Jordan: Drought may claim thousands of olive trees
Persistent drought in the south could lead to the decimation of thousands of olive trees in the city of Karak, 120km south of Amman, according to environmentalists, who blame climate change.
"We witness in summer a dramatic increase in temperatures and in winter a lack of rain," said Ahmed Koufahi, executive director of the Jordan Environment Society.
Farmers said at least 30,000 olive trees were on the brink of turning to dead wood after springs in the area dried up. Many farmers resorted to purchasing water from tanks in the city, but the high cost prevented them from splashing out continuously.
At least 20 springs have provided the mangroves with water over the past decades, helping residents turn their town into a small green oasis. But successive declines in levels of rain water have dried up almost 15 springs, said environmentalists. Local residents use the springs for washing and cooking as the authorities often ration water to households in cities and towns across the kingdom because of chronic shortages.

» Information provided:
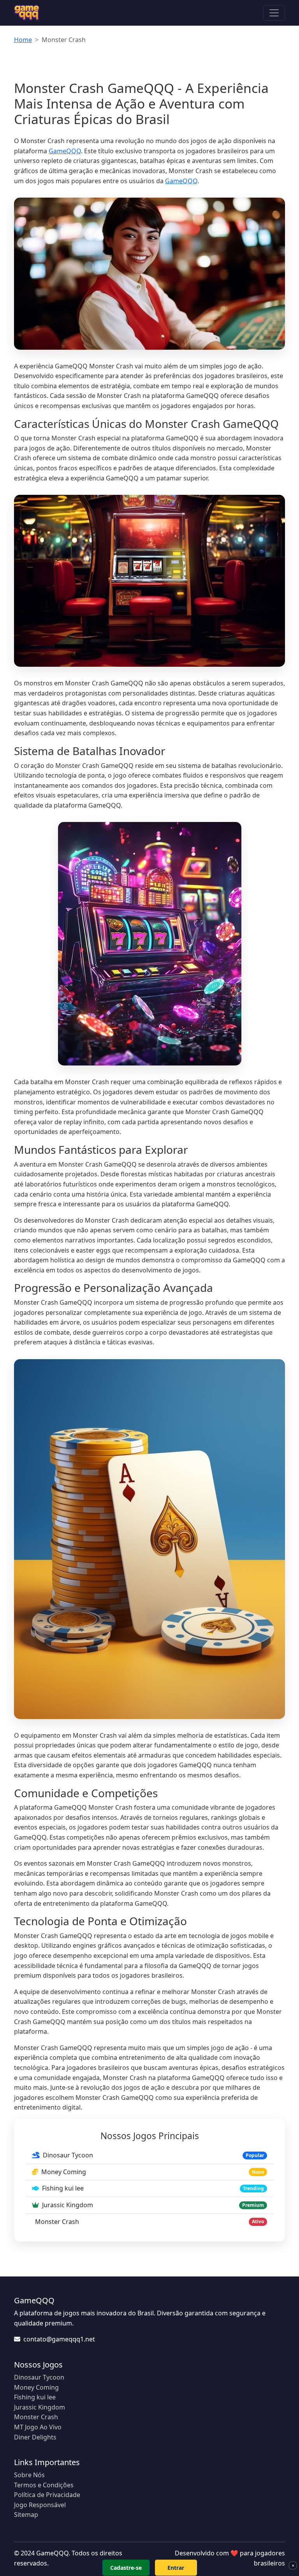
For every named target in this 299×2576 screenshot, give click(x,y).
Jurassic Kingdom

» Tasks to perform:
**A.** Retype a passage of the Karak drought article word for word, starting at "Farmers said at" and ending at "splashing out continuously.".
**B.** Condense the paragraph of the Karak drought article that begins "Farmers said at least 30,000 olive trees" into a shorter version that keeps its main facts.
The material comes from a source separate from the Karak drought article.

» Task answers:
**A.**
Farmers said at least 30,000 olive trees were on the brink of turning to dead wood after springs in the area dried up. Many farmers resorted to purchasing water from tanks in the city, but the high cost prevented them from splashing out continuously.

**B.** Farmers say at least 30,000 olive trees are close to dying because the area's springs have dried up. Many have bought water from tanks in the city, but the high cost keeps them from doing so continuously.